Time to back winners
Keith Davidson executive director of lobby group InternetNZ which is running the technical day of the Digital Strategy Summit believed the approach so far had been too cautious and needed much greater private-public partnership. The Digital Strategy should be "outsourced to a bunch of people who can make it happen without the constraints of government every step of the way". While it has provided a useful roadmap he was skeptical about the ongoing commitment to fulfill its goals. "I think it’s a wrong answer to just have someone employed within MED and reporting through MED, who is hardly resourced at all and expect them create a total social change."
We needed to tell out stories better and leverage existing successes. "Wellington’s CityLink is just a brilliant story, it’s the envy of many cities in the world and was one of the first true low cost city fibre optic networks. Nobody in New Zealand has bothered to emulate that. We need people to champion this kind of approach."
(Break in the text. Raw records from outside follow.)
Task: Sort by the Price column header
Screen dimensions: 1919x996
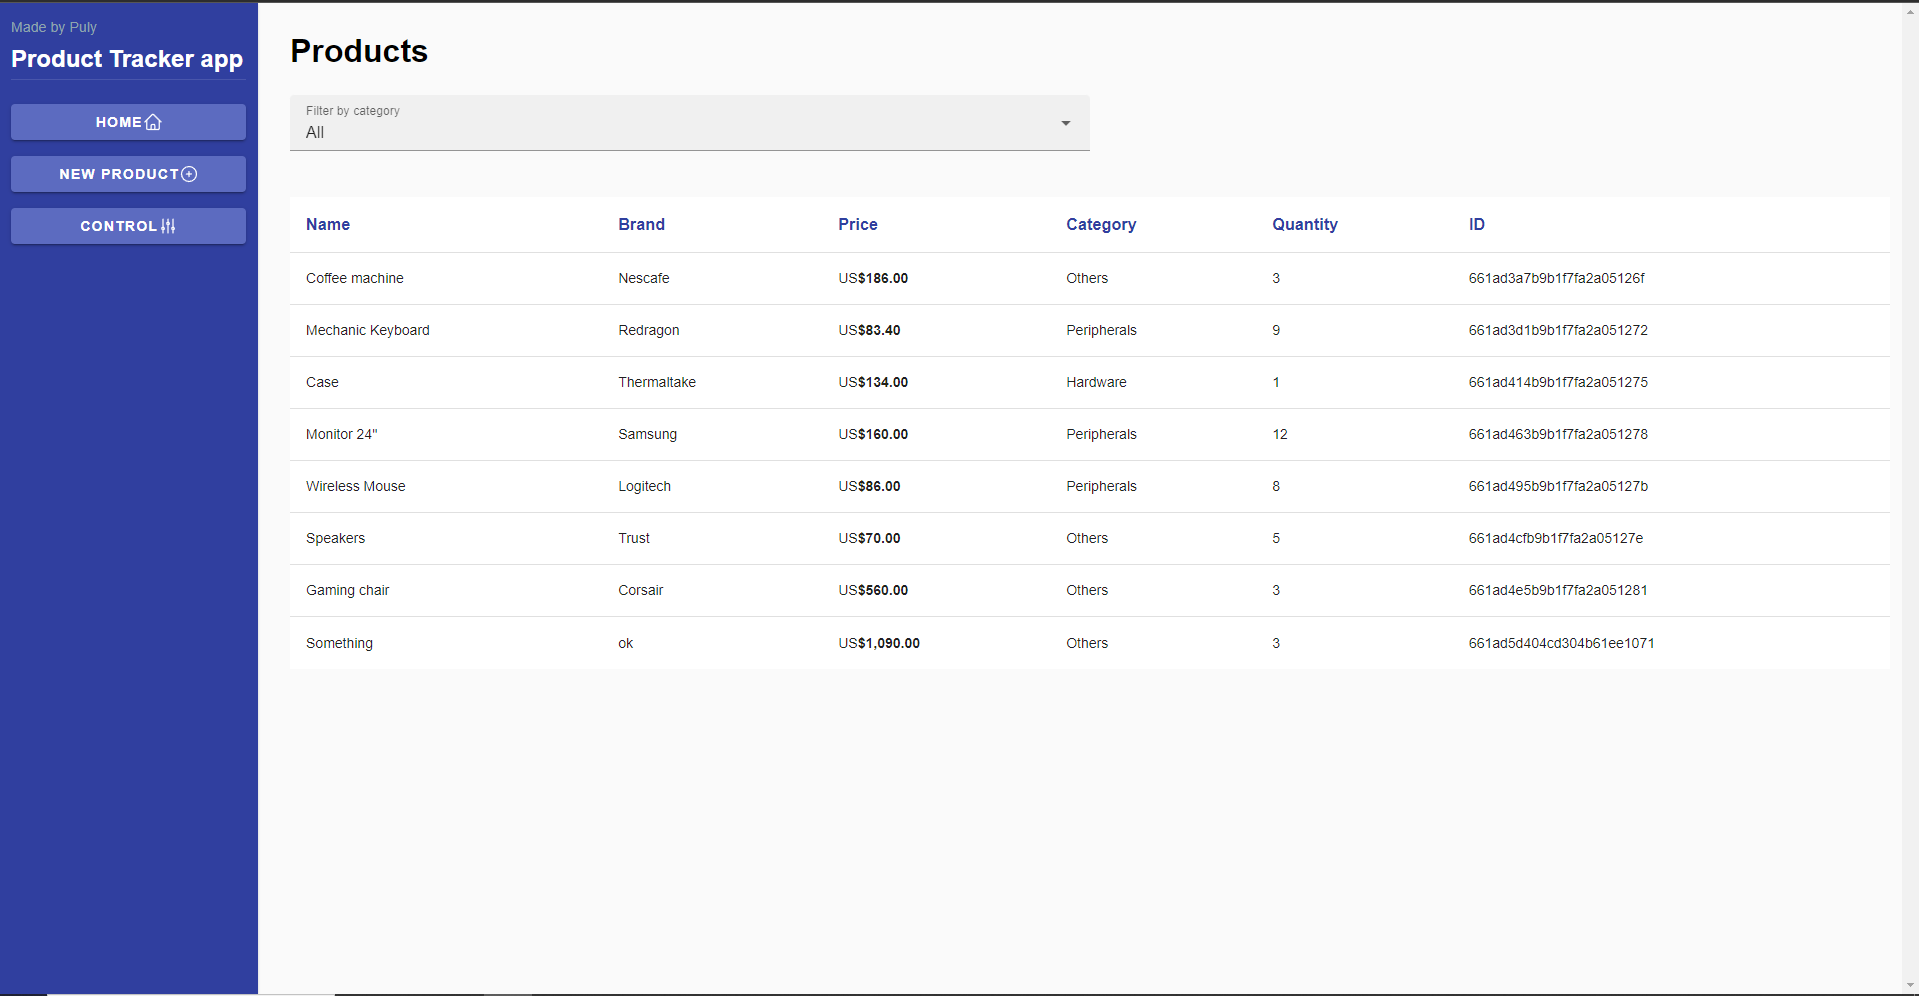Action: point(857,224)
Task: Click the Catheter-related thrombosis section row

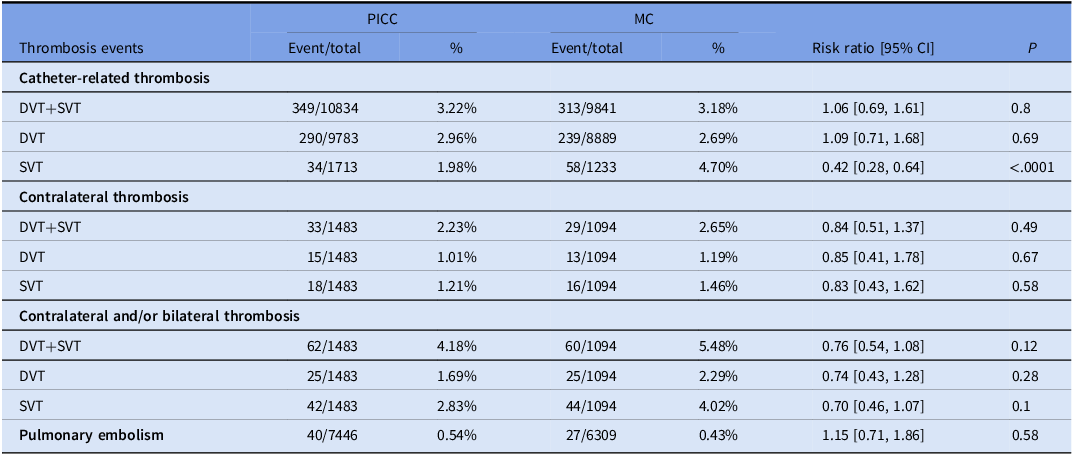Action: (x=114, y=77)
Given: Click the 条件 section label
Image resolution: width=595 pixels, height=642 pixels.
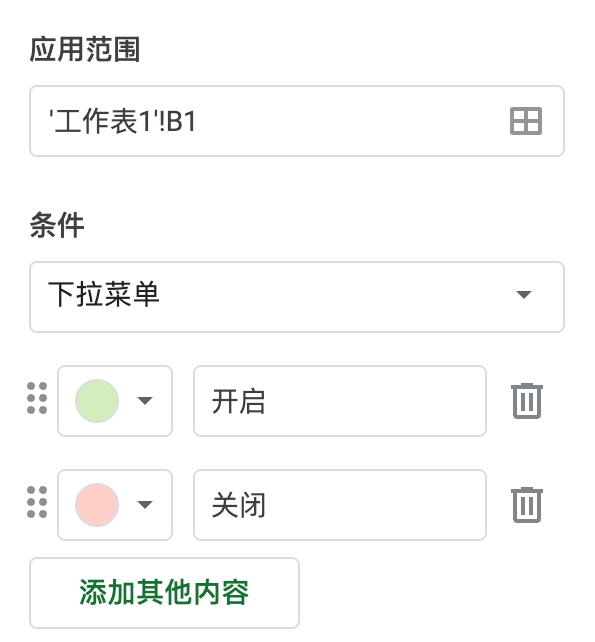Looking at the screenshot, I should tap(57, 225).
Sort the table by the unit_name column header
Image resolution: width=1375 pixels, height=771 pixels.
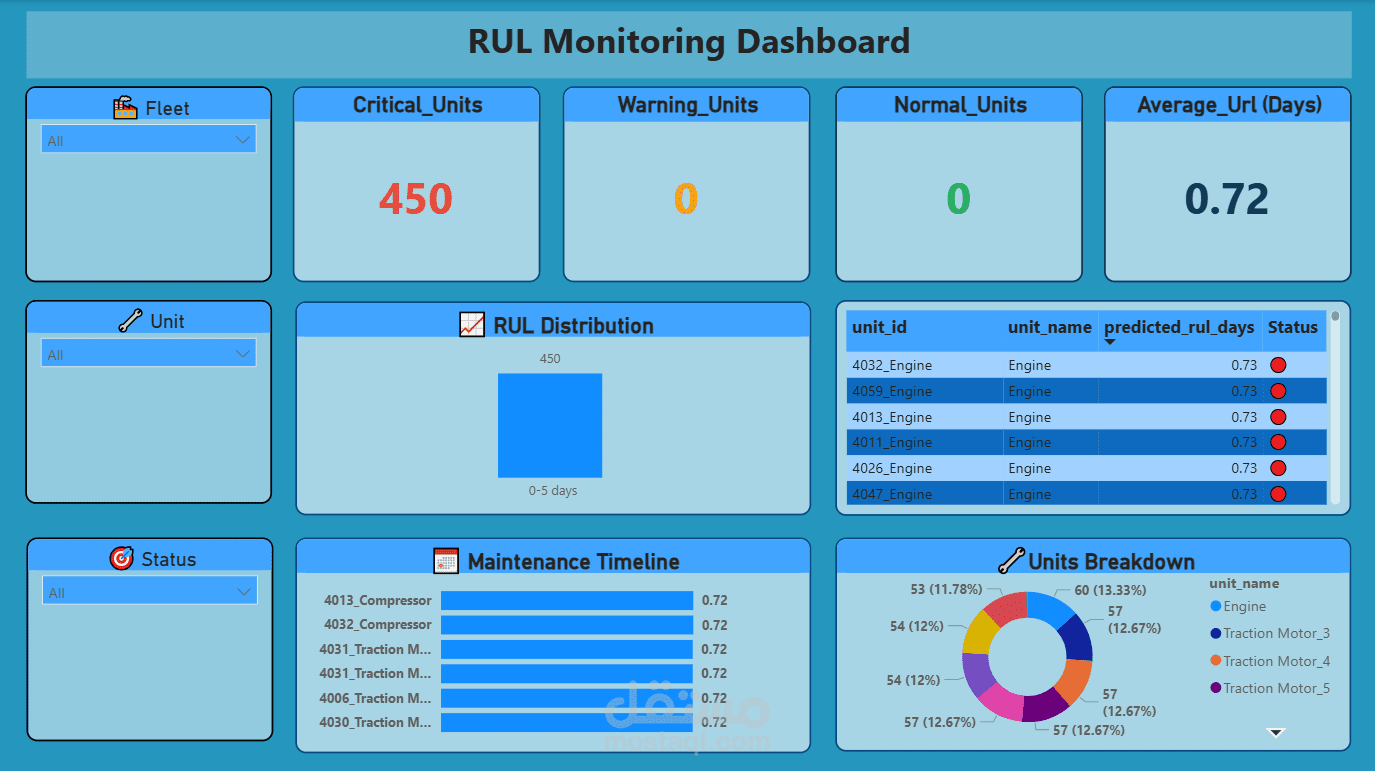pos(1049,327)
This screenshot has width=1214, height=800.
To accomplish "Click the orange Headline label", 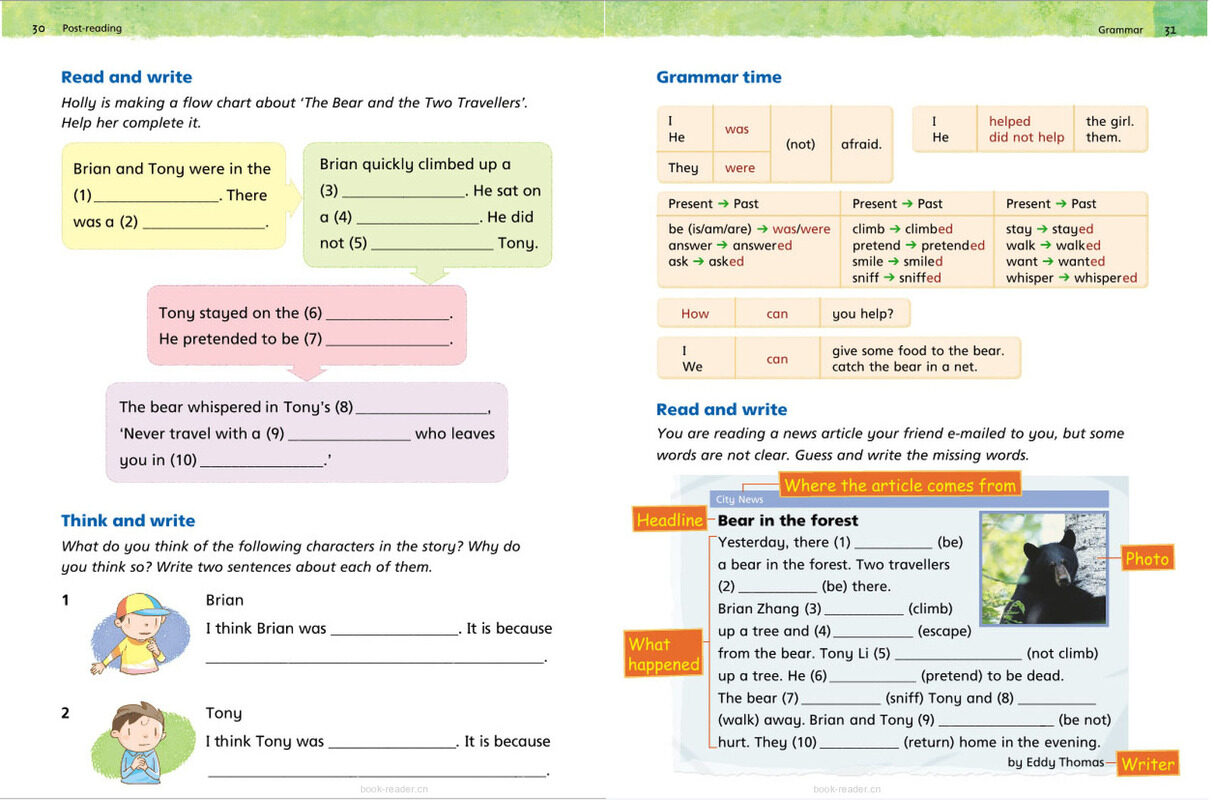I will click(x=669, y=520).
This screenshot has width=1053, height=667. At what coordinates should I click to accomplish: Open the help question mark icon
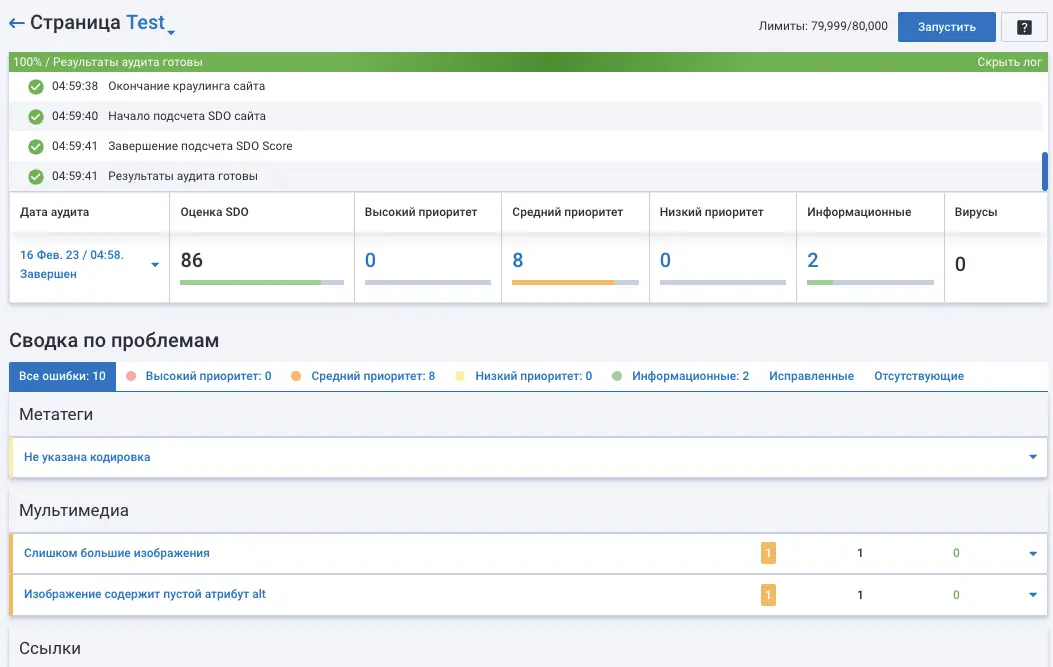1024,27
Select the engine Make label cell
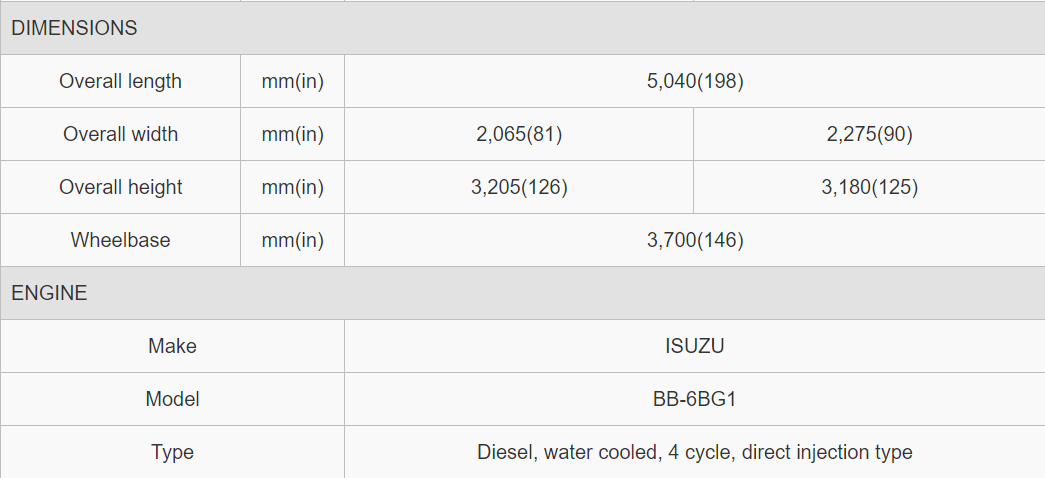 (x=173, y=346)
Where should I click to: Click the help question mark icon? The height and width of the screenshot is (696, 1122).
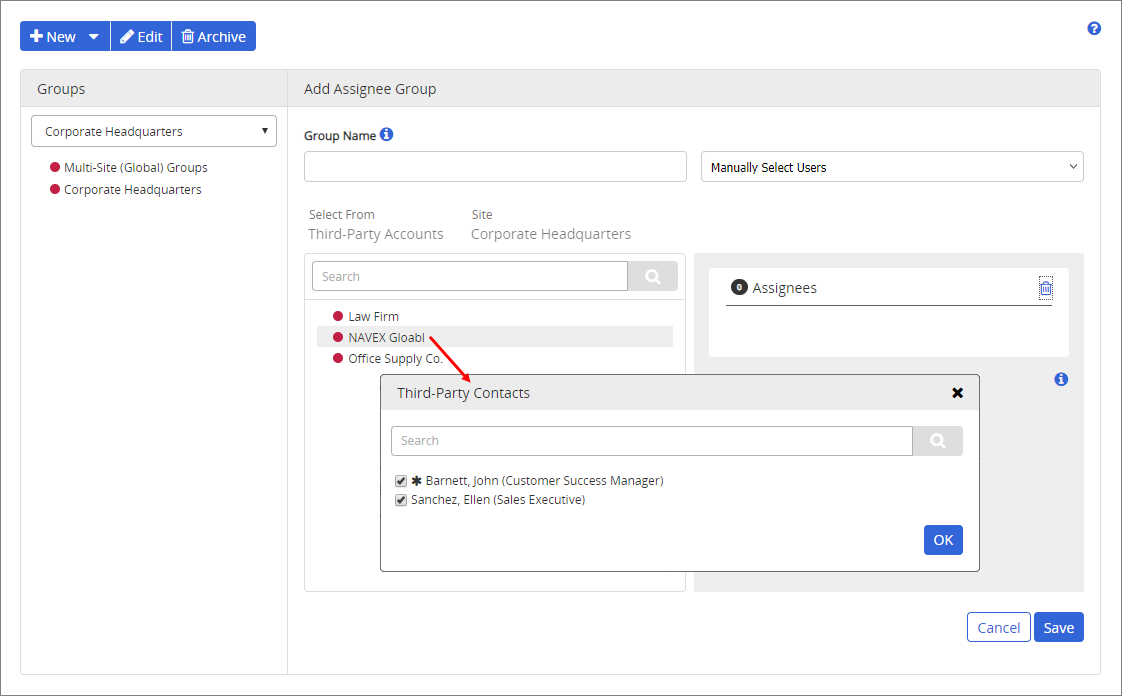[x=1094, y=28]
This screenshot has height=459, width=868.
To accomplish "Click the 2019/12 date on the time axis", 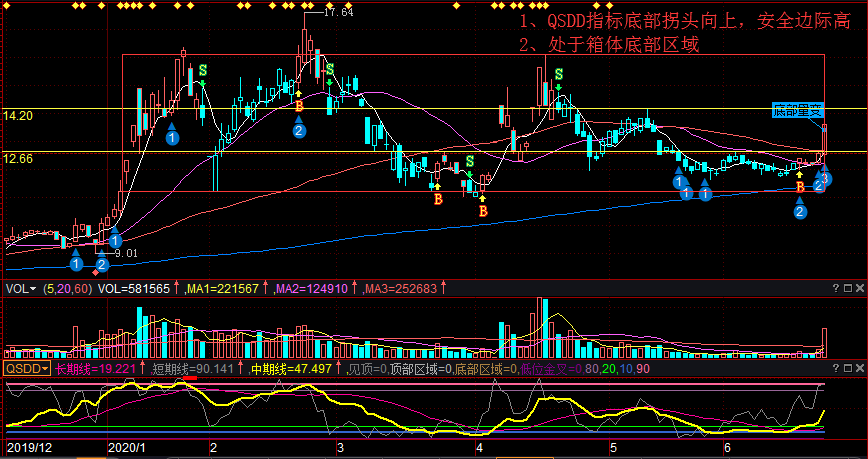I will click(x=29, y=449).
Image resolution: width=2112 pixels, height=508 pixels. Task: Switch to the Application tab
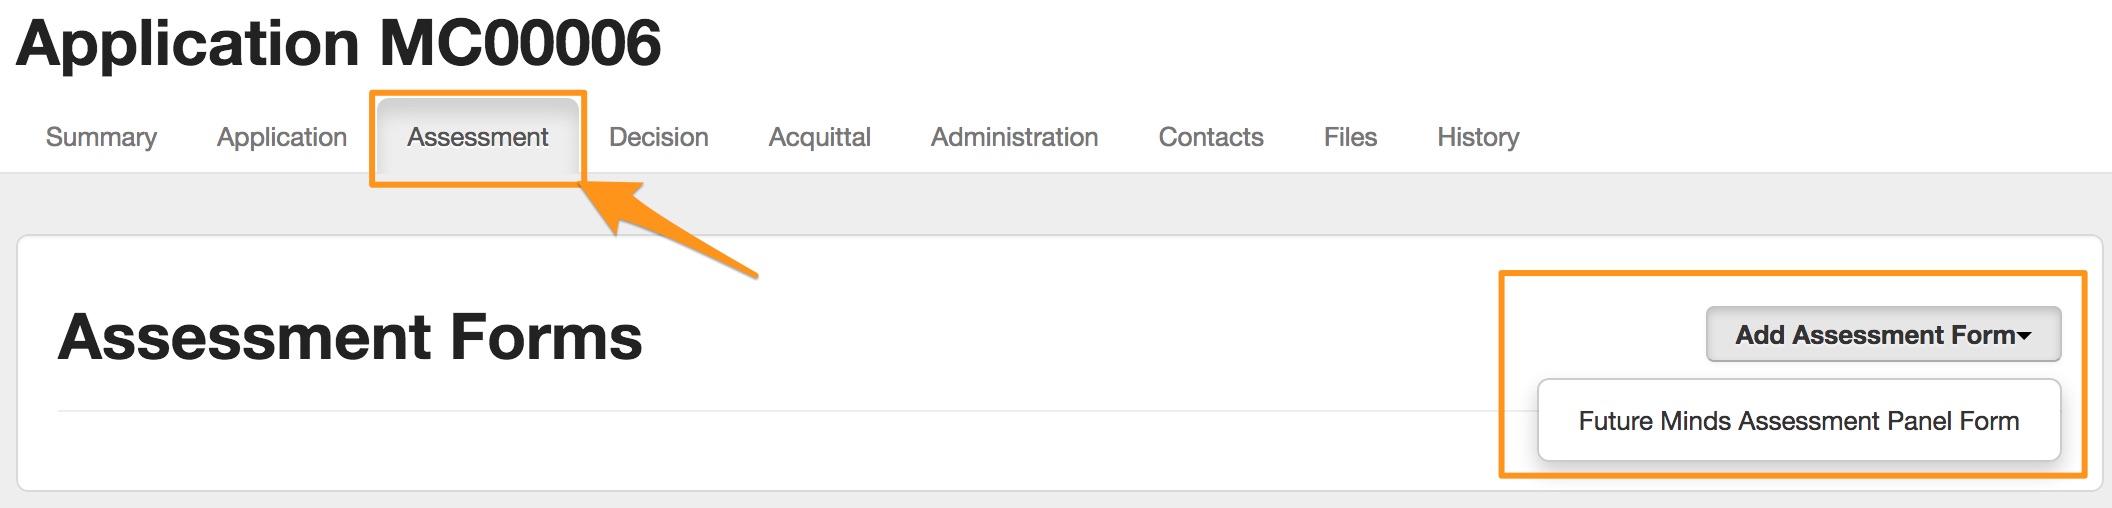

Government needs to lift its game, particularly in the areas where it has the logical and democratic mandate to move things forward; health, education, social welfare and essential infrastructure. It must also remove the obstacles and provide incentives for businesses to do what they do best, innovate, employ, improve the skill base, lift GDP and export our intellectual property.
The bureaucratic mindset that launches visionary projects of huge national importance then micromanages them into policy frameworks, underfunds implementation and becomes smugly satisfied with reports of potential outcomes is old school thinking. The new mindset is to empower the visionaries rather than hijacking and sanitizing their ideas.
As the good book says old wineskins crack under the fermenting pressure of new wine. A new brew needs a new skin, so many who will be attending the Digital Future Summit in November will be hoping those who are so eagerly bubbling under and full of ideas will be empowered with a better framework to make a difference.